One of the most important moments in the history of philosophical psychology was the translation of Aristotle's De anima into Latin and its introduction into the curricula of medieval universities. Borrowing Peter King's phrase, the “neo-Aristotelian synthesis,” the doctrine integrating Aristotle's De anima, its Greek and Arabic commentaries, and the writings of the Church Fathers, particularly Saint Augustine, presented the philosophers of the later Middle Ages with a useful framework for investigating phenomena like thinking, willing, and their effects, namely, the psychology of faculties.1 We find that many of the defining controversies of medieval philosophy were expressed in the language of faculty psychology, and especially the rational faculties of intellect and will, those principles in virtue of which human beings think and will, respectively. Although it might seem that studying these controversies (and the faculties of scholastic philosophy in general) has mere antiquarian value, the following articles show that nothing could be further from the truth. As well as being exemplars of scholarship in the history of philosophy, each of these articles, by tackling a major theme concerning the rational faculties, demonstrates the enduring value of studying the philosophy of the Middle Ages.

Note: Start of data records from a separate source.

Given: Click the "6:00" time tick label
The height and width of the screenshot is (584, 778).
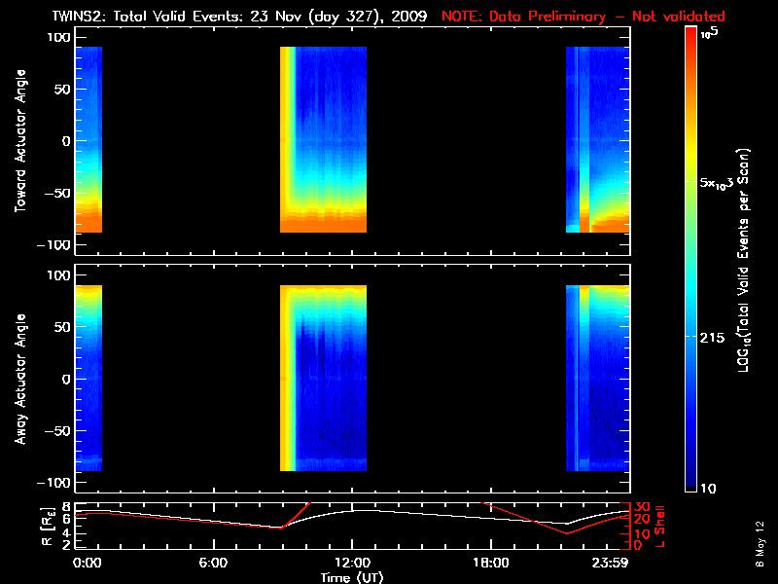Looking at the screenshot, I should 213,564.
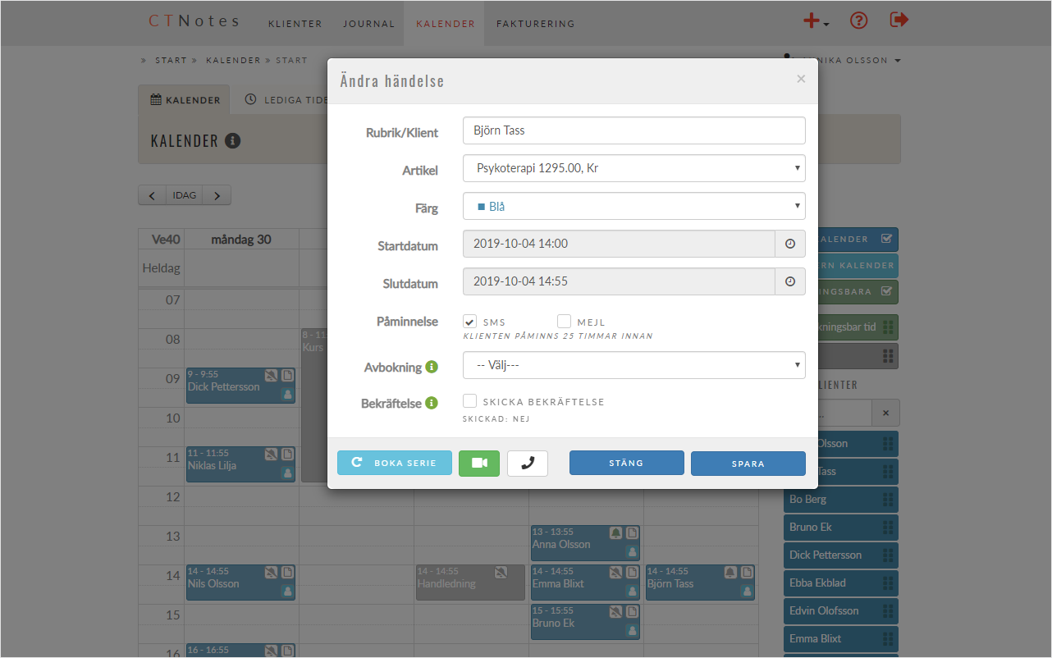This screenshot has width=1052, height=658.
Task: Open the Färg color selector showing Blå
Action: (633, 206)
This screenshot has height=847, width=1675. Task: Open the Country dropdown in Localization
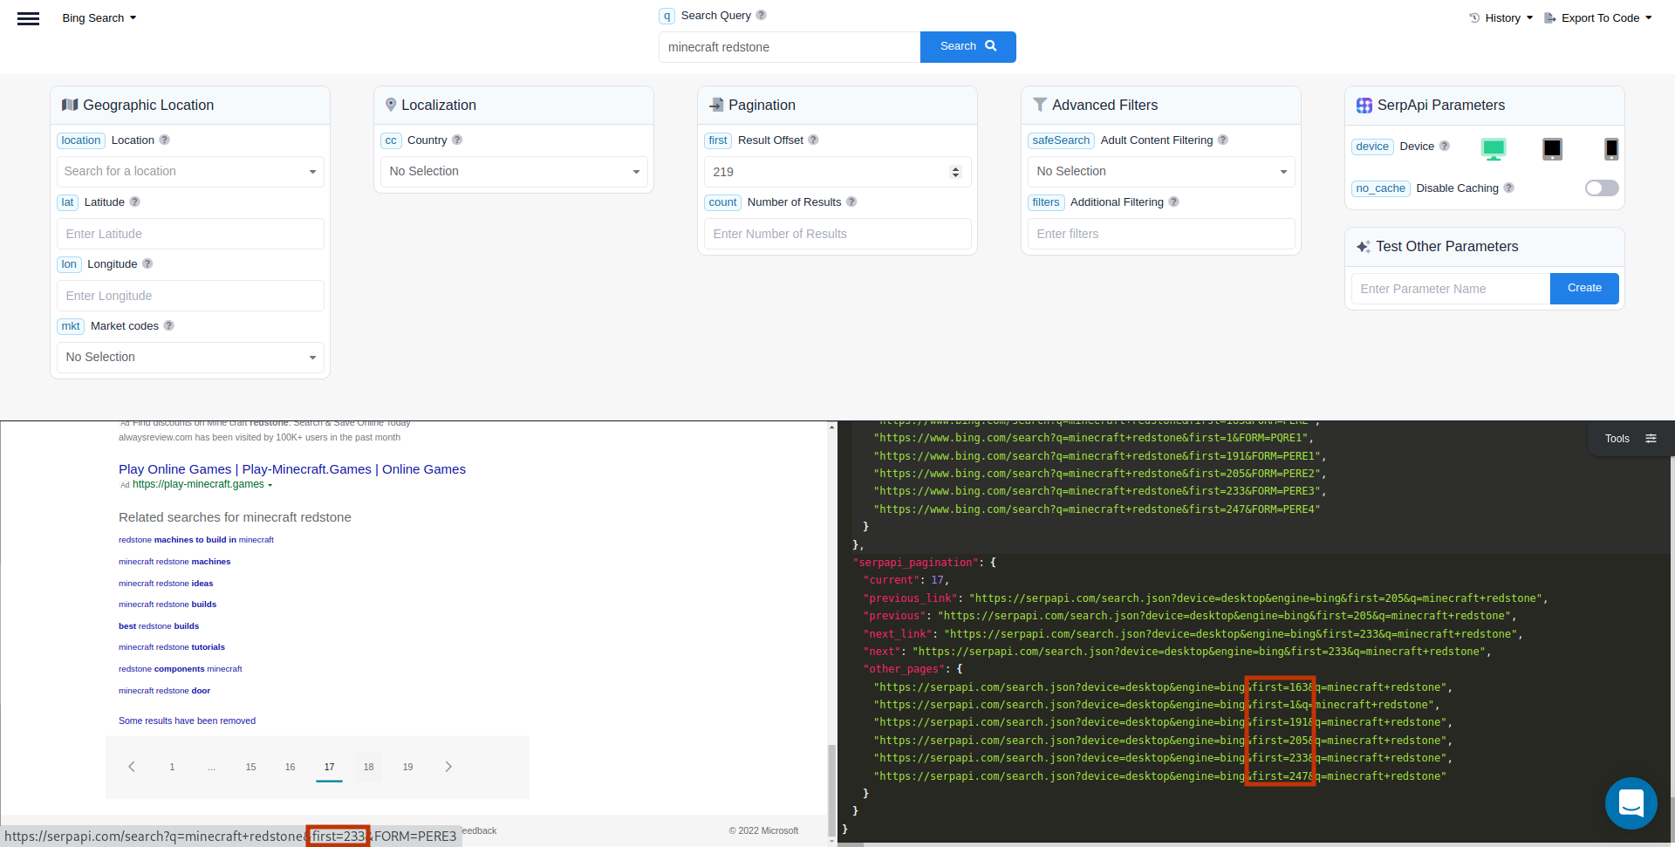(x=513, y=171)
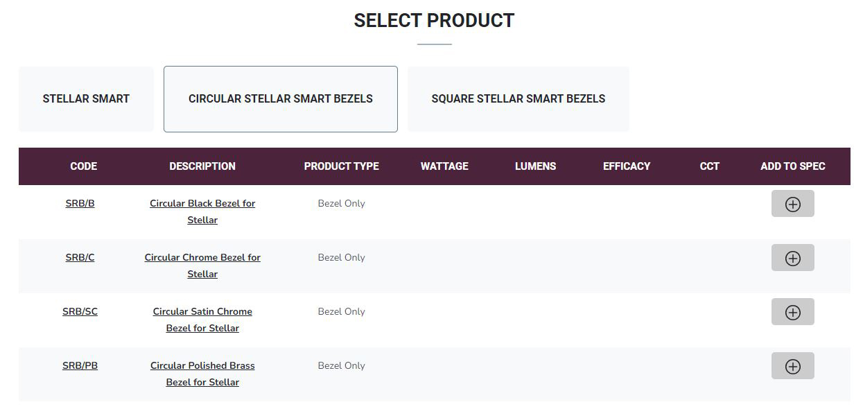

In “Deliberation and Rival Accounts of Free Choice in Medieval Philosophy,” Tobias Hoffmann investigates one of the central issues in the later medieval debate about freedom, namely, the role of deliberation in the exercise of free choice. Roughly, the dramatis personae of the debate fall into two camps: the intellectualists Thomas Aquinas, Godfrey of Fontaines, and John of Pouilly, and the voluntarists Walter of Bruges, Henry of Ghent, and John Duns Scotus. While the former argue that the deliberation of reason is essential to free choice and mediates the control we have over our actions, the latter deny this claim, arguing that human beings rather control their acts directly, that is, by means of the will. In navigating the views of these two camps, Hoffmann elucidates the major developments in later medieval theorizing about deliberation and free choice, explaining challenges along the way.2
In “Motivation and Beyond? The Role of Love (amor) in Ockham's Theory of Action,” Sonja Schierbaum takes up the theme of intentional action, presenting William of Ockham's action theory as an alternative to the Humean tradition, according to which desire and belief are the starting points of intentional action. Although it does make sense that, in particular, the appetitive starting point of any intentional action is a desire—I do some action because I desire something I can attain by means of that action—Schierbaum observes that so explaining intentional action leaves a fundamental question unanswered: Why do we desire anything at all? Ockham's action theory is an alternative to the Humean tradition because it grounds desire in a more basic act of will—love. Indeed, it is because I love myself, for example, appreciating myself not merely as a means but also as an end, that I desire any good for myself.3
Finally, in “Aquinas on Dualist Mental Causation,” Can Laurens Löwe explores yet another theme related to the rational faculties, examining a classic philosophical problem, namely, how the non-physical mind can act on the body, what Löwe refers to as the problem of non-physical mental causation. In the later medieval context, this is the problem of how the immaterial, rational soul moves the body through its intellect and will. Löwe focuses particularly on Thomas Aquinas, who offers an attractive solution to the problem.4 Curiously, although one might think that this solution would be based on Aquinas's hylomorphism, his view that the soul is the “form” of the body, Löwe argues that it is rather based on Aquinas's theory of a special, spiritual type of contact that obtains between the soul and the body—contact of power. In his contribution, Löwe carefully analyzes the notion of contact of power in the broader context of addressing the problem of non-physical mental causation.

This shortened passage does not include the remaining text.